What you have to do =>
The answer must consist of each line below that contains the string "bestemt".
*** Opening of Data for review ***
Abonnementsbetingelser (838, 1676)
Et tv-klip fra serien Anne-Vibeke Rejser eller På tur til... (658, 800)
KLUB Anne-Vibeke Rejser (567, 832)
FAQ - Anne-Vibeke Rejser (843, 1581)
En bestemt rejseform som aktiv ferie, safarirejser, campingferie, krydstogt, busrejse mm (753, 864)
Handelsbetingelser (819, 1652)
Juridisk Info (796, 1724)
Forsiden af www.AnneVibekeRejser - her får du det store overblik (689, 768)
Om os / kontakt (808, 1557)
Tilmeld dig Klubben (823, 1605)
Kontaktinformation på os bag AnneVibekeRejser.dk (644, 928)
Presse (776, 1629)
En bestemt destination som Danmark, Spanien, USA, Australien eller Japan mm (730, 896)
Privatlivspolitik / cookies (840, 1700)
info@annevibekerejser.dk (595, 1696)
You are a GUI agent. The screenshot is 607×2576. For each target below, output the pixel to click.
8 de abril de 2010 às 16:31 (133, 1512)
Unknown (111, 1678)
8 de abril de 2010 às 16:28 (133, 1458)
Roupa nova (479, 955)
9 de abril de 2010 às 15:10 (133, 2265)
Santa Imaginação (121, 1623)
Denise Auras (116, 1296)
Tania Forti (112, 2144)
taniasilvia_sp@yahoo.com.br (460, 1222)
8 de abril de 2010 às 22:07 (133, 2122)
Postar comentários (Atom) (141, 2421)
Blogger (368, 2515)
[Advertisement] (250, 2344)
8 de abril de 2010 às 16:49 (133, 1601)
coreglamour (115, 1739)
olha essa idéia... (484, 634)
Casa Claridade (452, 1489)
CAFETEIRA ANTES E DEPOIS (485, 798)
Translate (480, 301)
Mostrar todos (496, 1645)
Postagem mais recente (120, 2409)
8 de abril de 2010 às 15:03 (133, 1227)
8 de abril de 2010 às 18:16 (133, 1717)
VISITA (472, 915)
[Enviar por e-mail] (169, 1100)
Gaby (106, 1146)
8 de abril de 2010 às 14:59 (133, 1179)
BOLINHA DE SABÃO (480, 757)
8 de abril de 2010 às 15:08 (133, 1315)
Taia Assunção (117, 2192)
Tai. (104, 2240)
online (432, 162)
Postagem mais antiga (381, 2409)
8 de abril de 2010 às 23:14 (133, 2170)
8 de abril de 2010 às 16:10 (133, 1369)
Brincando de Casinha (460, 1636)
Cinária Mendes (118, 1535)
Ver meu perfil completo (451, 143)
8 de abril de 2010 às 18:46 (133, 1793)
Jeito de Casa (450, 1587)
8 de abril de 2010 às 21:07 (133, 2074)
*** Close of Data for review ***
Answer to this problem =>
En bestemt rejseform som aktiv ferie, safarirejser, campingferie, krydstogt, busrejse mm (753, 864)
En bestemt destination som Danmark, Spanien, USA, Australien eller Japan mm (730, 896)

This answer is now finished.